▽
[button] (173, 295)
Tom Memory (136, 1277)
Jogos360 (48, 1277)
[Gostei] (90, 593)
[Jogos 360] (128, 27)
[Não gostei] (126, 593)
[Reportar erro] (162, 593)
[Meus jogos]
△
Your task: A verbatim copy of all the entries is the expected result.

Answer section:
[button] (173, 295)
Tom Memory (136, 1277)
Jogos360 (48, 1277)
[Gostei] (90, 593)
[Jogos 360] (128, 27)
[Não gostei] (126, 593)
[Reportar erro] (162, 593)
[Meus jogos]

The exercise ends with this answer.